The teachers also told me about a Chinese man they met who was walking from Vancouver BC to Alaska. His name is X, and he's tall and skinny. They fed him a few hot dogs and off he went to continue his trek. They also said to throw him an apple if I see him. Alas, I didn't see Mr. X.

Along the way I stopped at 108 Mile Ranch Heritage Site, which began in 1867 as a post house along the Cariboo Trail. The Cariboo is a region of British Columbia along a plateau stretching from the Fraser Canyon to the Cariboo Mountains. The name is a reference to the caribou that were once abundant in the region. In the 1900s the 108 mile Post House became a horse and cattle ranch. It is beautifully sited along the river.

The Post House


Barn


Carriage House


Church


A bit of historic British Columbia architecture


My campsite in Quesnel


Tonight I'm staying near Houston BC, in an RV park.

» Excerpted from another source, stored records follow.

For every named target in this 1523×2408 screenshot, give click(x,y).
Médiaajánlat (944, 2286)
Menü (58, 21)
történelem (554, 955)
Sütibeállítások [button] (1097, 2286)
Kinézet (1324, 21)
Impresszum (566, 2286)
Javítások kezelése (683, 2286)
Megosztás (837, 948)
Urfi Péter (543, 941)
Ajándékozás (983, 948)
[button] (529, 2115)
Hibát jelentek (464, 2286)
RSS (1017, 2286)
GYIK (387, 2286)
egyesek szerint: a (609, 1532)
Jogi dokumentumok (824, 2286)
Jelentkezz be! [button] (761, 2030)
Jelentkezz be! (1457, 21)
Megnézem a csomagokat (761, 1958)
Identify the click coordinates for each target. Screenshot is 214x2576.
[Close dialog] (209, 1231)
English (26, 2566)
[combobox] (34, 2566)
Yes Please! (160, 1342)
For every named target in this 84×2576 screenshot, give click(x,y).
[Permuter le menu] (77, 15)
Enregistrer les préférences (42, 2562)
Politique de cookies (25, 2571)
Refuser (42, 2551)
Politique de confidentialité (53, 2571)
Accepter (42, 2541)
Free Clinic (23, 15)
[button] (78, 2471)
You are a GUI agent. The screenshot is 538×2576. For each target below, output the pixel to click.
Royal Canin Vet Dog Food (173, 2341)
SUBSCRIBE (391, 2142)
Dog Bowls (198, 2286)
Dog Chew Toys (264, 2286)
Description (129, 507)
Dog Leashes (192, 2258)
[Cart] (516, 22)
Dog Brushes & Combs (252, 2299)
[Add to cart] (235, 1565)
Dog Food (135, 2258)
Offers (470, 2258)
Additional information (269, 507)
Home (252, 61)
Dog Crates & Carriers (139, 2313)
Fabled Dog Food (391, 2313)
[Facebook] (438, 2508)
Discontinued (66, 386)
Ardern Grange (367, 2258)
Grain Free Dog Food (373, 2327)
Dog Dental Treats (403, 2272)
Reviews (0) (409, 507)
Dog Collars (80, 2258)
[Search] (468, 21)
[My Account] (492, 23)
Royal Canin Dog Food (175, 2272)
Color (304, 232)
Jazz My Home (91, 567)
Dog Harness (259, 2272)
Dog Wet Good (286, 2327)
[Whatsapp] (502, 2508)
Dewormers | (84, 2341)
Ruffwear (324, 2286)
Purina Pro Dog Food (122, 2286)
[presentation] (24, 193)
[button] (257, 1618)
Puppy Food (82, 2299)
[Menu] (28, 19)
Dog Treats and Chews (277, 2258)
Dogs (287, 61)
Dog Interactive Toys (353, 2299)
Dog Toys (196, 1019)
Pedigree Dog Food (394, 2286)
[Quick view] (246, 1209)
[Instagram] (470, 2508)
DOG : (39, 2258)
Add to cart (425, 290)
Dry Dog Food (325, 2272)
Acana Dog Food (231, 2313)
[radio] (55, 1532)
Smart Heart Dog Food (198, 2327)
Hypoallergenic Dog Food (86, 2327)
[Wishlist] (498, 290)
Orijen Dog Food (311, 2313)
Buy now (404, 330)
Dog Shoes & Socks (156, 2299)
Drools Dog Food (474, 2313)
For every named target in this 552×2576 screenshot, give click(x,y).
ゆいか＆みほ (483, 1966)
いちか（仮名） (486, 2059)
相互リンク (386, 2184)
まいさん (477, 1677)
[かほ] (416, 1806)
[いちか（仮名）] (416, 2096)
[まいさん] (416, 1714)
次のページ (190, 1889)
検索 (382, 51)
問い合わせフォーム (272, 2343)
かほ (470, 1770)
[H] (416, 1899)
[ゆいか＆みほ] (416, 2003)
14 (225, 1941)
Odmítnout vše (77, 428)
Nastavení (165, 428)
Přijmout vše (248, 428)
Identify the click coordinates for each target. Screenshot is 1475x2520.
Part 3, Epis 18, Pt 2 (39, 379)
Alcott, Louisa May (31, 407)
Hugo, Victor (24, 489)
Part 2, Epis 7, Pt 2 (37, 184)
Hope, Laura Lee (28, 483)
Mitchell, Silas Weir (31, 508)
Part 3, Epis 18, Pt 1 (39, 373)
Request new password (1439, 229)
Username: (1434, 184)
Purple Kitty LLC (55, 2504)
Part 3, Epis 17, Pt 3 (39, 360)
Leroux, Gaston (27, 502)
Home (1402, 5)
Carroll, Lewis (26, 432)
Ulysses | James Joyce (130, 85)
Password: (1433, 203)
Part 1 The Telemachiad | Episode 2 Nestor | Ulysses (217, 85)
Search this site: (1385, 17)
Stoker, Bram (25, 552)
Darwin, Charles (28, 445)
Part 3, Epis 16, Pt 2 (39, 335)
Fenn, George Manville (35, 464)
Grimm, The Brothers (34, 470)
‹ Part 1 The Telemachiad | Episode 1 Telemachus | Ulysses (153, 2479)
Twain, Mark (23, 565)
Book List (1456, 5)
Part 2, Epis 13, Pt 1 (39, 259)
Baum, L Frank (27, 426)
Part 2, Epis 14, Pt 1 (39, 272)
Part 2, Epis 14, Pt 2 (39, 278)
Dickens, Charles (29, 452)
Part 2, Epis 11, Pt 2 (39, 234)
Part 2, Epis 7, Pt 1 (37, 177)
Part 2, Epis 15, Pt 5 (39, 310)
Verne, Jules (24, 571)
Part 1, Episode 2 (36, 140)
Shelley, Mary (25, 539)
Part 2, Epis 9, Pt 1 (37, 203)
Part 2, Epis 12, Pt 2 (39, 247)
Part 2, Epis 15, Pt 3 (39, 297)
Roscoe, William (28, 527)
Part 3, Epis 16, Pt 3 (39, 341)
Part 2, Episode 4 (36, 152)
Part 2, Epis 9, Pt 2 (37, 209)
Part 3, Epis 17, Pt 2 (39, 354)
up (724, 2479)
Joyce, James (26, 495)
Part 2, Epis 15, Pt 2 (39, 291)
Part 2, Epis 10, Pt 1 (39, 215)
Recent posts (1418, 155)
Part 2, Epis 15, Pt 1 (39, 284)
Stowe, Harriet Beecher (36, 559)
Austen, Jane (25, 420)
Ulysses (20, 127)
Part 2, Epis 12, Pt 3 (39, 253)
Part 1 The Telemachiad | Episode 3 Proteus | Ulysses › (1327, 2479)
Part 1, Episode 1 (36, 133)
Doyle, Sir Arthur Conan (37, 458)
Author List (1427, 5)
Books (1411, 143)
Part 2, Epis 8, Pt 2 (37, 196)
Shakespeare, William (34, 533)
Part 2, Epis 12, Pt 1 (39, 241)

My neighbors are from Nevada and are traveling in a caravan with three other RVs, headed for Alaska. They invited me to travel with them, but I politely declined - two of the couples were having a heated argument about the best way to get to Whitehorse. One couple wants to load all four huge RVs onto the ferry from Prince Rupert to Skagway, and the other couple wants to drive. I'll continue my peaceful journey with my loyal dog for company.

Tomorrow I hope to visit a site in Gitanyow with very old totems. Perhaps I'll stay in the provincial park there, named Anhuluut’ukwsim Laxmihl Angwinga’Asanskwhl Nisga’a (a.k.a. Nisga’a Memorial Lava Bed Park). The park is a cultural site of the Nisga'a people.

Mosquitos here fly and bite in pouring rain.